Quote (Black XistenZ @ Dec 21 2021 04:14pm)
You cannot discount the seasonality factor. We correctly accepted seasonality as a reason why southern, red states saw surging case numbers during summer and early fall, so we must now, in December, also accept seasonality as an explanation for the surging case numbers in northern states like Michigan or Minnesota. NYC might be a special case since it seems to be the first place dominated by the new Omicron variant which is exhibiting significant immune escape.
Also, your last sentence is just plain wrong. The vax rates aren't particularly high in the U.S., not even in the states with the highest rates like NY (4th highest in the entire U.S.).
Search for "Percentage of fully-vaccinated residents, by age group" on the following site and you will find a table which gives a neat overview:
https://www.nytimes.com/interactive/2020/us/covid-19-vaccine-doses.html11% of New York's retirees and 19% of its working-age population are still not fully vaccinated. Even without the Omicron thing, even if we were still just talking about Delta, I don't see how these rates should be sufficient to rule out the possibility that a majority of infections could come from the unvaccinated.
If the vaccines were stopping the spread among the the vaccinated, a state with 82%+ who got a dose wouldn't be leading the charts over states like Idaho and Mississippi which are noticeably
not in spikes of infections right now, just barely starting to uptick.
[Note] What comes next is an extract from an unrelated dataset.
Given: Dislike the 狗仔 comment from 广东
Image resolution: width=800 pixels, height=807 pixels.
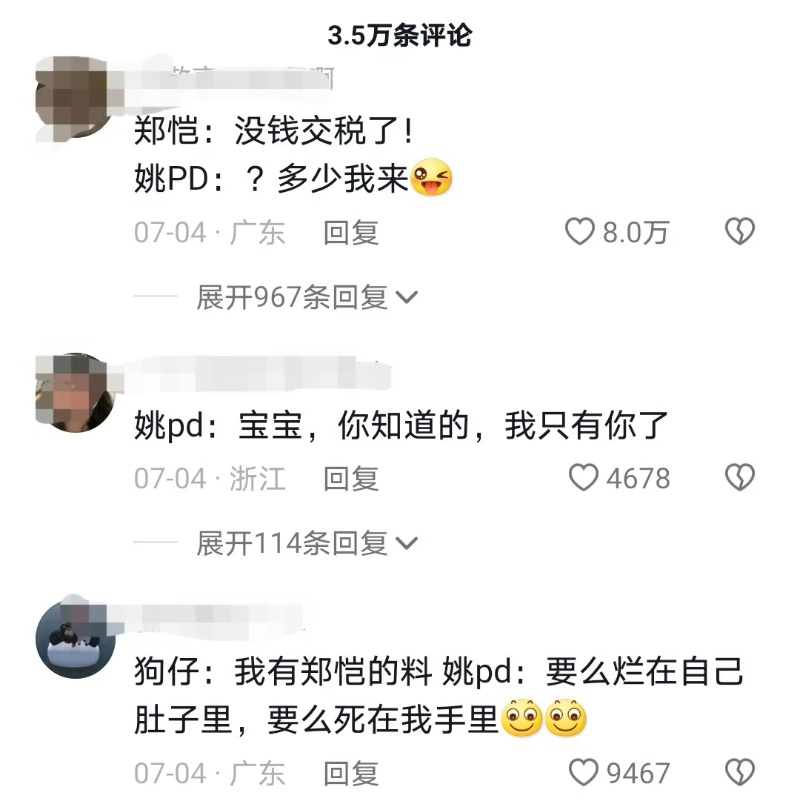Looking at the screenshot, I should [740, 772].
And Minnesota became a hot spot at the same time as North Dakota, starting in July, long before seasonality would account for it. Michael Osterholm has been refreshingly blunt in his analysis, he admits they simply cannot explain the spreads. They defy correlation with factors like seasonality and vaccination rates and mask mandate adherence and numbers of large gatherings. Instead, they appear to be geographically grouped and spreading outwards from the hotspots.
The absence of correlation between the application of preventative restrictions, and outcomes, should be enough to doubt or deny those measures are working at all. The current outbreaks just can't be explained by the conventional factors like 'who is indoors' or supposed mitigation like mask mandates. NYC had the strictest covid measures in the country and they're getting buttblasted while lax red states aren't. But it makes a lot of sense if you theorize that the covid waves are spread geographically starting with centers of international travel before they spread to the heartland in delayed waves outwards.
The absence of evidence here is evidence of absence. We're 2 years in and Covid just isn't following the theoretical trends people like Fauci said it would. I think there's enough evidence to say those theories are wrong
Also, all the evidence of mild outcomes during huge spikes in reported cases, point to it being an omicron breakthrough fueled outbreak that is spreading among the vaccinated. It doesn't make sense to say its all among that <20% unvaxxed population, not when hospitalizations are down 97% from last years peak but infections are up to nearly 200% of last year's peak.